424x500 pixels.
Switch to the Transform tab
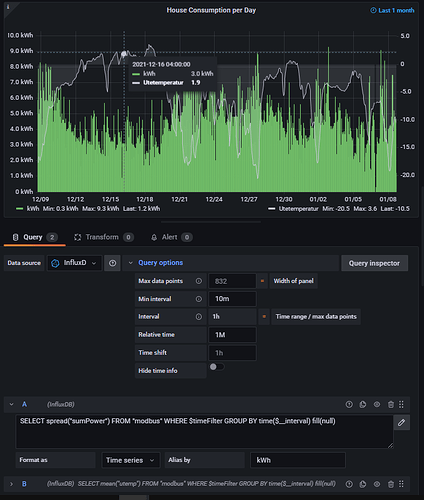103,237
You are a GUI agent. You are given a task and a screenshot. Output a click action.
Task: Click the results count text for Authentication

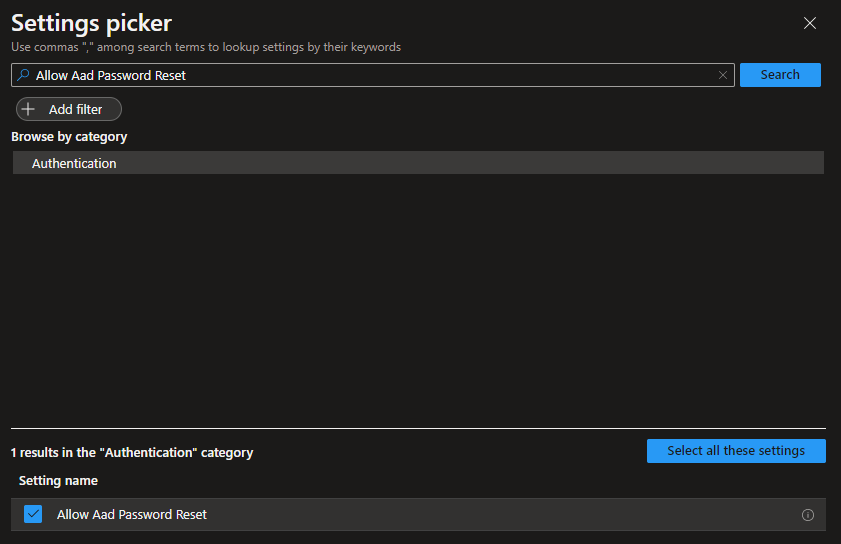coord(132,453)
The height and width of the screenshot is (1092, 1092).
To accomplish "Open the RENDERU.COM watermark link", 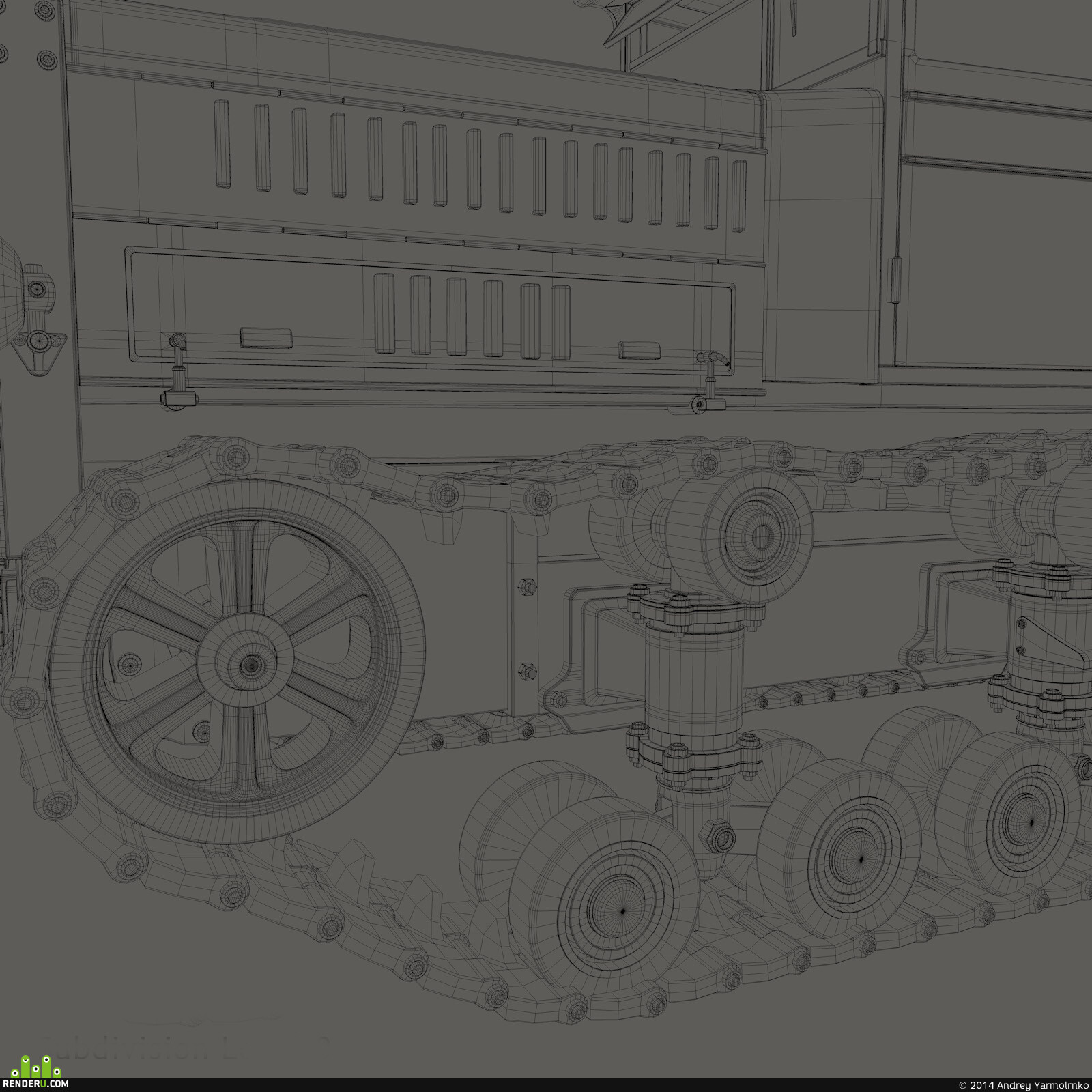I will [35, 1084].
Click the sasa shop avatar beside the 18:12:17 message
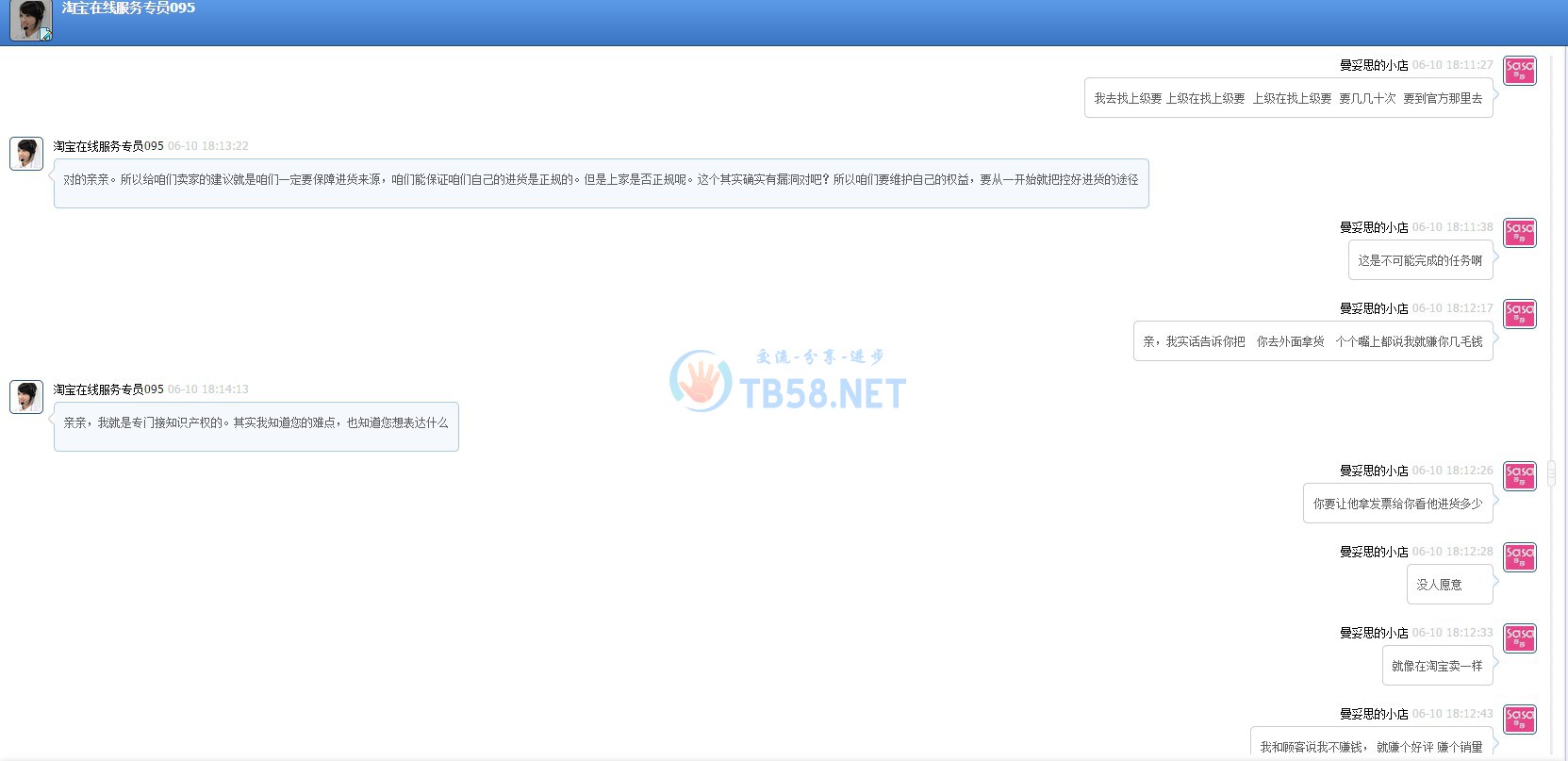Viewport: 1568px width, 761px height. pos(1519,314)
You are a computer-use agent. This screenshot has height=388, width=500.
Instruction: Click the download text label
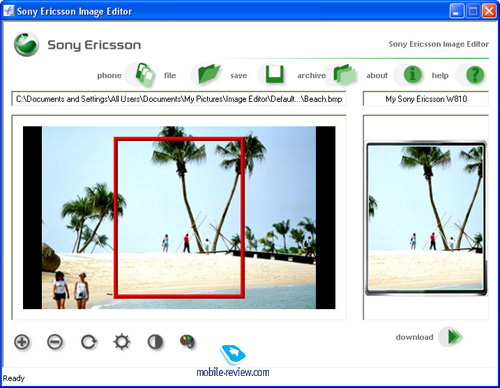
====
◆ Directions for this task:
Search the records for lines holding the word "agent", then copy each line you find.

◆ Written answer:
You are a GUI agent. You are given a task and a screenshot. Output a click action.
You are a computer-use agent. This screenshot has height=388, width=500.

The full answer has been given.